You rub your eyes as you hear the fateful chords, enveloped in the peculiar green and sinister light we so admire in Gotterdämmerung. Even the atmosphere is abducted by Wagner. It is all magnificent, this Nietzsche-like seizure of the weaker by the stronger man.
To search further for these parallelisms might prove disquieting. Suffice to say that the beginnings of Wagner from Rienzi to Parsifal may be found deposited nugget-wise in this Lisztian Golconda. The true history of Liszt as composer has yet to be written; his marvellous versatility—he overflowed in every department of his art—his industry are memorable. Richard Wagner's dozen music-dramas, ten volumes of prose polemics and occasional orchestral pieces make no better showing when compared to the labours of his brain-and-money-banker, Franz Liszt.

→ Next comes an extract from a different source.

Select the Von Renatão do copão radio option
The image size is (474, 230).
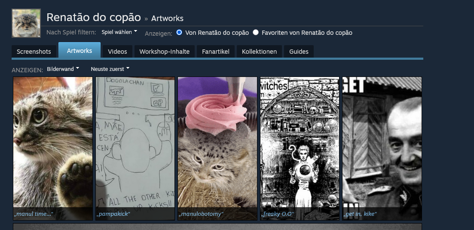pos(180,32)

Nor was Wagner the only one of the Forty Thieves who visited this Ali Baba cavern. If Liszt learned much from Chopin, Meyerbeer—the duo from the fourth act of Huguenots is in the Gretchen section—and Berlioz, the younger men, Tschaikowsky, Rubinstein, and Richard Strauss, have simply polished white and bare the ribs of the grand old mastodon of Weimar.

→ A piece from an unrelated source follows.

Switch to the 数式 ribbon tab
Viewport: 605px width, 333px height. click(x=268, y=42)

Faust is not a symphony. (Query: What is the symphonic archetype?) Rather is it a congeries of symphonic moods, structurally united by emotional intimacy and occasional thematic concourse. The movements are respectively labelled Faust, Gretchen, and Mephistopheles, the task, an impossibly tremendous one, being the embodiment in tones of the general characteristics of Goethe's poetic-philosophic master-work.
Therefore, discarding critical crutches, it is best to hear the composition primarily as absolute music. We know that it is in C minor; that the four leading motives may typify intellectual doubt, striving, longing, and pride—the last in a triumphant E major; that the Gretchen music—too lengthy—is replete with maidenly sweetness overshadowed by the masculine passion of Faust (and also his theme); that in the Mephistopheles Liszt appears in his most characteristic pose—Abbé's robe tucked up, Pan's hoofs showing, and the air charged with cynical mockeries and travesties of sacred love and ideals (themes are topsy-turvied à la Berlioz); and that at the close this devil's dance is transformed by the great comedian-composer into a mystic chant with music celestial in its white-robed purities; Goethe's words, "Alles Vergängliche," ending with the consoling "Das Ewig weiblich zieht uns hinan."

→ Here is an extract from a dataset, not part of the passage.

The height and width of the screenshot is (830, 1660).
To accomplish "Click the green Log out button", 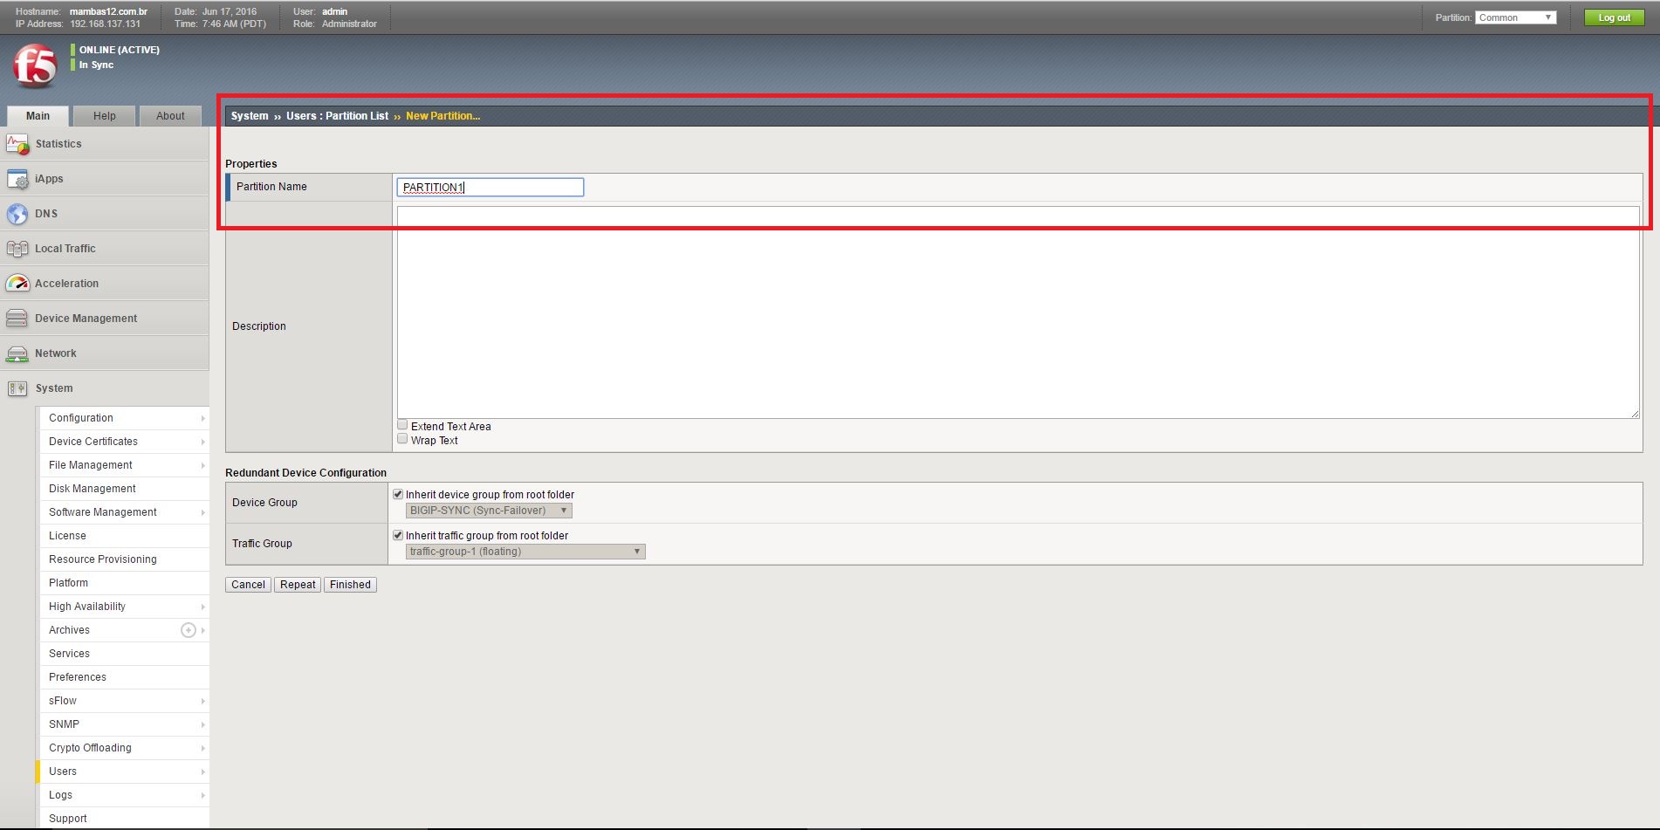I will click(x=1614, y=17).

But the genius of it all! The indescribable blending of the sensuous, the mystic, the diabolic; the master grasp on the psychologic development—and the imaginative musical handling of themes in which every form, fugal, lyric, symphonic, latter-day poetic-symphonic, is juggled with in Liszt's transcendental manner. The Richard Strauss scores are structurally more complex, while, as painters, Wagner, Tschaikowski, and Strauss outpoint Liszt at times. But he is Heervater Wotan the Wise, or, to use a still more expressive German term, he is the Urquell of young music, of musical anarchy—an anarchy that traces a spiritual air-route above certain social tendencies of this century.
Nevertheless it must be confessed that there are some dreary moments in the Faust.